With landfills around the country inching toward capacity and limited additional sites available hundreds of miles away at a premium, vertical walls are becoming popular. These structures, which range from 15-feet to 90-feet high, hold massive waste volumes and optimize existing footprints by raising the surface at sites without extending it laterally.
The economics appear to be good, as they dramatically extend landfills’ lives. But whether these projects are indeed financially viable depends on each site. While vertical walls have been around for a while, their design has evolved. As they are built taller and taller, some industry experts believe there are questions that have not been definitively answered, namely tied to long-term, post-closure considerations.

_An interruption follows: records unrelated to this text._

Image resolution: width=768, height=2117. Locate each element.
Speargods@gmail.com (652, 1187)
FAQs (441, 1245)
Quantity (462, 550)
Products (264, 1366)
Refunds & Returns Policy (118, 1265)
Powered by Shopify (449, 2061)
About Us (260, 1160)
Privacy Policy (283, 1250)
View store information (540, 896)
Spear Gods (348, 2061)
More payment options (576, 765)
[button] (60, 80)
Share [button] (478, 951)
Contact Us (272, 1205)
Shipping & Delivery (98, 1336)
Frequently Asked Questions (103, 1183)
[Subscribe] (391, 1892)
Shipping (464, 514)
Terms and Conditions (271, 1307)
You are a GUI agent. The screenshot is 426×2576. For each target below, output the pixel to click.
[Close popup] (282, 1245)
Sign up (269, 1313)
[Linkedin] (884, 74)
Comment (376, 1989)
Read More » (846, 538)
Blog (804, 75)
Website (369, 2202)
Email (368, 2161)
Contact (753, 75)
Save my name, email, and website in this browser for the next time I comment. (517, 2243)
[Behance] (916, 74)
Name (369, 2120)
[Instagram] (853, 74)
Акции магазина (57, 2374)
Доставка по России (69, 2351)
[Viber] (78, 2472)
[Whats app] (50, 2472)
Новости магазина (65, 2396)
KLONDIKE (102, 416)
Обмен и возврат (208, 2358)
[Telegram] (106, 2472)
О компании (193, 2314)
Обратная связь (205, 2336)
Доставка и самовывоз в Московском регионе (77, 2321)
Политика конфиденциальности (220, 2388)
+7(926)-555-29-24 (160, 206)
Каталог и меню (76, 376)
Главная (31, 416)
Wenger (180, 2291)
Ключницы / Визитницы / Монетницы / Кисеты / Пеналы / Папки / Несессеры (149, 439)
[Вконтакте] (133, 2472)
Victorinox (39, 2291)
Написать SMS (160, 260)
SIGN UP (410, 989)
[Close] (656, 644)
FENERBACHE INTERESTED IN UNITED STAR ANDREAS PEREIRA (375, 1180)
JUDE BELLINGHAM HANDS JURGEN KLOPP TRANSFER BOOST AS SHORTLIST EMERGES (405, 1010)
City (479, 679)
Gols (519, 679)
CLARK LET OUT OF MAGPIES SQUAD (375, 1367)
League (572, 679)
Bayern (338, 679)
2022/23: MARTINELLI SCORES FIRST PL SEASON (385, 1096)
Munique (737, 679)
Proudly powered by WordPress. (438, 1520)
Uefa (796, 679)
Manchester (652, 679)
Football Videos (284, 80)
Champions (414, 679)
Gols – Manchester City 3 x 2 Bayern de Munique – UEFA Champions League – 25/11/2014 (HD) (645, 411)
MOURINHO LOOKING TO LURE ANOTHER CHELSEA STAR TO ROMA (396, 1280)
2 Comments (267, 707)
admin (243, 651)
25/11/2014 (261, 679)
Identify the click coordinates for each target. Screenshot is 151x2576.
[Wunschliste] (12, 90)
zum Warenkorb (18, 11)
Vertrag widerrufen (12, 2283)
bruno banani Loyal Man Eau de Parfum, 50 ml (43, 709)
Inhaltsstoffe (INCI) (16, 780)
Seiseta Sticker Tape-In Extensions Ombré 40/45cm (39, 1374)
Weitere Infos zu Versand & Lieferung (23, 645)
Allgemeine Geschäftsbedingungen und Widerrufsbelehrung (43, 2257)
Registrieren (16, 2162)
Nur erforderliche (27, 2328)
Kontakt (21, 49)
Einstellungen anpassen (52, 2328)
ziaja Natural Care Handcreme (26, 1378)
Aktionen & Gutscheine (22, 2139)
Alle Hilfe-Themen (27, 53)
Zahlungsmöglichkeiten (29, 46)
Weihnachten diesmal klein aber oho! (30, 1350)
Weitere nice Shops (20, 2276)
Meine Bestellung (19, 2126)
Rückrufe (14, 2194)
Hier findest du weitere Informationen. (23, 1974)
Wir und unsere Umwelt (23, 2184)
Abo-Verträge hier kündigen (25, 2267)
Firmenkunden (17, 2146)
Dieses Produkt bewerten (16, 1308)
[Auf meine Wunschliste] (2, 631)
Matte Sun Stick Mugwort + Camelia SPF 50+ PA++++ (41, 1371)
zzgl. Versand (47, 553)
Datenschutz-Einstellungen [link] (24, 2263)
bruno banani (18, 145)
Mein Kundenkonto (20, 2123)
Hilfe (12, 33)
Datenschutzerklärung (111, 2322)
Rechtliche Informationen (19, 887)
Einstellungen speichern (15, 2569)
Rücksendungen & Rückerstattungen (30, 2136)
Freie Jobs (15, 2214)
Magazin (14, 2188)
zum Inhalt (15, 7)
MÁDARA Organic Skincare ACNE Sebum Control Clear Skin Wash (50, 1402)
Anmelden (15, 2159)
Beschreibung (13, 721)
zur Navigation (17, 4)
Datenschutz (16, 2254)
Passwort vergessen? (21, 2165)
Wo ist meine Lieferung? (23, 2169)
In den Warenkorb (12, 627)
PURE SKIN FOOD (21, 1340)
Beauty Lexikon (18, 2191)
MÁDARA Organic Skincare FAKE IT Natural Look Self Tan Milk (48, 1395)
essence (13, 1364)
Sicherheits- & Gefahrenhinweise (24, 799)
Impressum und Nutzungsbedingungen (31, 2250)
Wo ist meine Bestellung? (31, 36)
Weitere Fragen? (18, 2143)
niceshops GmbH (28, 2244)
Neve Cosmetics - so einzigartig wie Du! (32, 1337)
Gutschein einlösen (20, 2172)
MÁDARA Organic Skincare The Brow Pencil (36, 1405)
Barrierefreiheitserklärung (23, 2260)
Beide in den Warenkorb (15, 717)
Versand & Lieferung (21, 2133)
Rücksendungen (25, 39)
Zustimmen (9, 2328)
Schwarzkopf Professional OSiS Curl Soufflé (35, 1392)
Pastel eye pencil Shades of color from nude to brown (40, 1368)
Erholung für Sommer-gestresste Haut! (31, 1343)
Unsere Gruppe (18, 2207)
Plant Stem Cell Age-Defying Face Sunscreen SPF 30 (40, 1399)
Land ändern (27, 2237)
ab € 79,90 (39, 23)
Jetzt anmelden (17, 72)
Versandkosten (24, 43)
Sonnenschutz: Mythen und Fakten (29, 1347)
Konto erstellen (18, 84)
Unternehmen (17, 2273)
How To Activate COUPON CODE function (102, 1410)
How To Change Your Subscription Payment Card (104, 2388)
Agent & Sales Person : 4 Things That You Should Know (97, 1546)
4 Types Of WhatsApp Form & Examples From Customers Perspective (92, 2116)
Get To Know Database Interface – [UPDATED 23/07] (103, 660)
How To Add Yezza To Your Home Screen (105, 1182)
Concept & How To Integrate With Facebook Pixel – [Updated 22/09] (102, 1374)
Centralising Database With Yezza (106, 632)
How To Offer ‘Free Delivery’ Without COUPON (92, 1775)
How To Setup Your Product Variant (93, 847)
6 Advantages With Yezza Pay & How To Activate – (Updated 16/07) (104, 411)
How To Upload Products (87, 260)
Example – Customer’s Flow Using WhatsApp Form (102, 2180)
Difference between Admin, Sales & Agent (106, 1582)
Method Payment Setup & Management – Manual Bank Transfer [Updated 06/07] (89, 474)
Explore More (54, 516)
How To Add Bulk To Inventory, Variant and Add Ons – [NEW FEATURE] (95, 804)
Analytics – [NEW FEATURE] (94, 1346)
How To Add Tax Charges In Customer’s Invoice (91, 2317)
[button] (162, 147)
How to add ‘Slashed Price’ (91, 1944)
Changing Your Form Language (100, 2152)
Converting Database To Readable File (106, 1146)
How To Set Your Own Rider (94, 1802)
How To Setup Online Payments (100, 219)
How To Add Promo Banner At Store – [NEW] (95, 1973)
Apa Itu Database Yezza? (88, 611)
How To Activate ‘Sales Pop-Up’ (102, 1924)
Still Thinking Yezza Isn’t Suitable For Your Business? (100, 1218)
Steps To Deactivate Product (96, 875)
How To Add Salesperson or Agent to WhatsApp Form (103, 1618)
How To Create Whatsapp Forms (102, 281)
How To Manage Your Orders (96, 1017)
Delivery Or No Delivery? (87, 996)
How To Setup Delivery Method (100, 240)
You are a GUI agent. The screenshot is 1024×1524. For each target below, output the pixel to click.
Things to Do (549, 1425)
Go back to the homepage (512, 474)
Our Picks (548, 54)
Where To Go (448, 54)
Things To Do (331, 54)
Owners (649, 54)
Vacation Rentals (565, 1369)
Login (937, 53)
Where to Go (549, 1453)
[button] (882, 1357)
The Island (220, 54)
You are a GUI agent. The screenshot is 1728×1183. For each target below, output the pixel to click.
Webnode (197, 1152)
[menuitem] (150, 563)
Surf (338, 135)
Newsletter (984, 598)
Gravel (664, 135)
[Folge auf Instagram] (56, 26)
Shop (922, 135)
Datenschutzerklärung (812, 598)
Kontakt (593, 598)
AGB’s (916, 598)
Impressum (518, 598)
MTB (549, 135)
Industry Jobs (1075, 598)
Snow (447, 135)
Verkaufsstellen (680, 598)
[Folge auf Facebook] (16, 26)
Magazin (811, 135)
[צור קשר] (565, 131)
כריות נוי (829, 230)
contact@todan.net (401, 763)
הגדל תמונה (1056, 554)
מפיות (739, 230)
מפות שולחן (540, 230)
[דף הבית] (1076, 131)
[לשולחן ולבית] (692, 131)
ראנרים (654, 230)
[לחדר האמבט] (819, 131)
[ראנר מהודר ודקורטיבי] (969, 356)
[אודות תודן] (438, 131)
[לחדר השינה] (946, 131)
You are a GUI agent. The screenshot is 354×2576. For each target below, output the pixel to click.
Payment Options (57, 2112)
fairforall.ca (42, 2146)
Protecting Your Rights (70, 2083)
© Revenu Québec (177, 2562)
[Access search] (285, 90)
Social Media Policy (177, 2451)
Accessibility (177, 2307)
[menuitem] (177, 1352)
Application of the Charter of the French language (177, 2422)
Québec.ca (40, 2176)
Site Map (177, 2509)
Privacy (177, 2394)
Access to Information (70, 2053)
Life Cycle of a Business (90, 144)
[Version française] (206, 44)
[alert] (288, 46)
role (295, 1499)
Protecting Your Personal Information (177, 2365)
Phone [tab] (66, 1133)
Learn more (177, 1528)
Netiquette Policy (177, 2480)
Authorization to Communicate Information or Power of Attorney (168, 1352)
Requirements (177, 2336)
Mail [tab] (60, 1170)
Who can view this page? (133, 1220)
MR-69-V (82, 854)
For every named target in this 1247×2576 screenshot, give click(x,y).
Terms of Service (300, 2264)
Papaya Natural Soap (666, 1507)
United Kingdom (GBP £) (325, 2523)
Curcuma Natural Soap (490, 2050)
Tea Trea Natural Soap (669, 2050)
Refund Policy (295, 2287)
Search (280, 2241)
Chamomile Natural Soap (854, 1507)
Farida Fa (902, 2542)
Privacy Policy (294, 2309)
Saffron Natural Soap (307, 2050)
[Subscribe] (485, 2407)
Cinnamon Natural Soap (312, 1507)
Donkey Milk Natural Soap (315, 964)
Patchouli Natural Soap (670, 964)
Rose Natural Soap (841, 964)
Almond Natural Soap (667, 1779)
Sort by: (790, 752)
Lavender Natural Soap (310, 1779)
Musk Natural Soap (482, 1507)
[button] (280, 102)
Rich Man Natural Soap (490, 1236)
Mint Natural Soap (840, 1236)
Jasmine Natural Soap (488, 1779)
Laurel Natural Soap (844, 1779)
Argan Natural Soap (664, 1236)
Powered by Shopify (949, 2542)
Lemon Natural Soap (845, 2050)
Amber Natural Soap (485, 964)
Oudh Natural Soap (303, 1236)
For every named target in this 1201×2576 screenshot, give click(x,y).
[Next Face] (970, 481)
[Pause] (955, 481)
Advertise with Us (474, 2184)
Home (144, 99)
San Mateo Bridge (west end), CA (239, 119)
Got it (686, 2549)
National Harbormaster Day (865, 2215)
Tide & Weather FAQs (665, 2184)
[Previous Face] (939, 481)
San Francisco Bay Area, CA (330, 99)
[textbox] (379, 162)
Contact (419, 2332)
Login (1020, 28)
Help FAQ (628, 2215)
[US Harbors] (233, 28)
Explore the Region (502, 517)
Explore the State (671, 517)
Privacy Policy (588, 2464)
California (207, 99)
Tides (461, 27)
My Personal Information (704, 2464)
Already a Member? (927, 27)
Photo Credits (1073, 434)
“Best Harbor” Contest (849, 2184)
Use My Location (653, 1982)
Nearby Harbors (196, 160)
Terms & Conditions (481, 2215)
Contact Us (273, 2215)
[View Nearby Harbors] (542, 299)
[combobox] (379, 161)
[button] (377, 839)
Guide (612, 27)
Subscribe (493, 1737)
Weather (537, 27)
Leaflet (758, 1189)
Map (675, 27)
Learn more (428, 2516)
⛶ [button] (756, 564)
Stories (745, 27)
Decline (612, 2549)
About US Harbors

Today’s vertical landfill walls are typically mechanically stabilized earthen (MSE) structures. A wall facing holds soil to create a surface and is connected to geogrids. The geogrids are usually made of polyethylene or polypropylene and extend behind the wall and from bottom to top, placed in layers for reinforcement. These layers allow construction of a very steep vertical slope, instead of the standard angle of three horizontal to one vertical.
“By building an MSE vertical wall instead of a standard berm, you can increase the site’s operational life by 10 percent or more. But it adds cost, and you have to evaluate on a case-by-case basis to determine if it will work out economically,” says Tony Eith, vice president of Civil and Environmental Consultants Inc. (CEC). “How much is structural fill going to cost? How much wall do you want to build? You add that into your financial proforma, and then you decide.”
As a general guideline, says Eith, the minimum height that would be economically viable is 15 to 20 feet. But CEC has designed MSE walls that are 90 feet high around an entire perimeter, increasing the total life capacity from 25 million tons to 50 million tons.
While walls of this size aren’t standard, “it’s a possibility that, if the economics work, you can double the life for a given footprint,” says Eith.
There are undoubtedly potential for huge cost savings and substantially more airspace, says Bob Isenberg, senior vice president at SCS Engineers. “But while the economics look good during operations, you have a minimum 30-year, post-closure period where you should monitor the wall, and it can get expensive. Further, no landfill I know of has been through that 30-year, post-closure period with this wall. They shift over time, and if there is a problem, the cost could be significant because you are containing massive quantities of waste. You would not just be dealing with the wall repair, but environmental issues like leachate escaping as well.”
When operators do a cost estimate, they should look at long-term monitoring 30 or 40 years after closure as well as maintenance and repair.
Many regulatory agencies require that potential repair costs be included in the post-closure maintenance bond. This considers potential repair needs for the MSE wall facing, primarily. Annual inspection is recommended to monitor performance. Some agencies also require that slope inclinometers be installed and regularly monitored and evaluated relative to the berm and underlying soils to identify potential movement or deflection.
Quality assurance monitoring by a highly specialized team is critical during the design and build stage.
“The design requires an experienced and qualified engineer,” says Eith. “The construction requires a highly skilled contractor (not a landscape firm), and construction quality assurance must be provided by qualified and experienced engineers or technicians.”
Even before waste disposal operations decide to build, they have to look at the characteristics of the soil below the wall. The strength of soil must support the load or weight of the wall, and owners must establish the design parameters of reinforced fill, which is the earthen material that will comprise the wall.
“It’s important that designers, owners and regulators all work in tandem during design and construction to ensure proper monitoring and that a plan is in place to address problems if they occur,” says Isenberg.
If problems do occur, they are usually due to improper construction or improper management of stormwater runoff. But, asserts Eith, vertical geogrid and geotextile structures, when designed and incorporated well, will perform acceptably for the facilities’ long-term life.